2.  Knock on Wood (1954)

Knock on Wood was Danny Kaye’s personal choice as his best movie.  The plot is intricate involving Danny the ventriloquist being used by rival spy gangs to smuggle in stolen blueprints. When they start killing one another, you-know-who is suspected of being “the Red-Headed Ripper” and he runs from the police in a delightful chase that ends with Kaye ruining a ballet as only he can. Once again, Danny sings several super songs by Sylvia Fine (Mrs. Kaye) including his hilarious Irish turn in Monohan O’Han.

 

1.  The Court Jester (1956)

The Court Jester tops our list as it brings all the elements of Danny Kaye’s incredible talent to the screen in a blended and genuinely funny script. The idea is a take-off on swashbuckling films in general and Robin Hood in particular. Echoes of the classic Errol Flynn film are readily apparent, right down to the casting of Basil Rathbone as the villain. The film is set in medieval England where the King and his family have been killed and only an infant heir to the throne survives the carnage.  A masked vigilante, the Black Fox, is fighting for the true King and Danny plays a former circus performer who has joined him.  He infiltrates the castle in the guise of the new court jester Giacomo, and is immediately embroiled in all the palace intrigue and drama.  Princess Gwendolyn (Angela Lansbury) falls in love with him, he is hypnotized by witch Griselda (Mildred Natwick) into making love to Angela, and our unlikely hero is taken as an assassin hired by Sir Ravenhurst (Basil Rathbone). The climatic sword fight with Rathbone is nothing short of dazzling as a hypnotized Danny becomes the greatest with the blade—until fingers snap him out of the spell.  The snapping back and forth taking him from expert to buffoon is hilarious.

**Data section:**

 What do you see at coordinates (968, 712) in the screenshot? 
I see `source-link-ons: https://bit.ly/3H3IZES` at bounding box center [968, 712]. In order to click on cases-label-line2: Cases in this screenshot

**List of tasks:**
**A)** Please reproduce everything from "Knock on Wood was" down to "in Monohan O’Han." in the Danny Kaye film list.
**B)** Answer these questions from the Danny Kaye film list:
(i) Which film did Danny Kaye personally pick as his best movie?
(ii) Who plays the villain Sir Ravenhurst in The Court Jester?
(iii) Who wrote the songs Kaye sings in Knock on Wood?

**Answer set:**
**A)**
Knock on Wood was Danny Kaye’s personal choice as his best movie.  The plot is intricate involving Danny the ventriloquist being used by rival spy gangs to smuggle in stolen blueprints. When they start killing one another, you-know-who is suspected of being “the Red-Headed Ripper” and he runs from the police in a delightful chase that ends with Kaye ruining a ballet as only he can. Once again, Danny sings several super songs by Sylvia Fine (Mrs. Kaye) including his hilarious Irish turn in Monohan O’Han.

**B)**
(i) Knock on Wood
(ii) Basil Rathbone
(iii) Sylvia Fine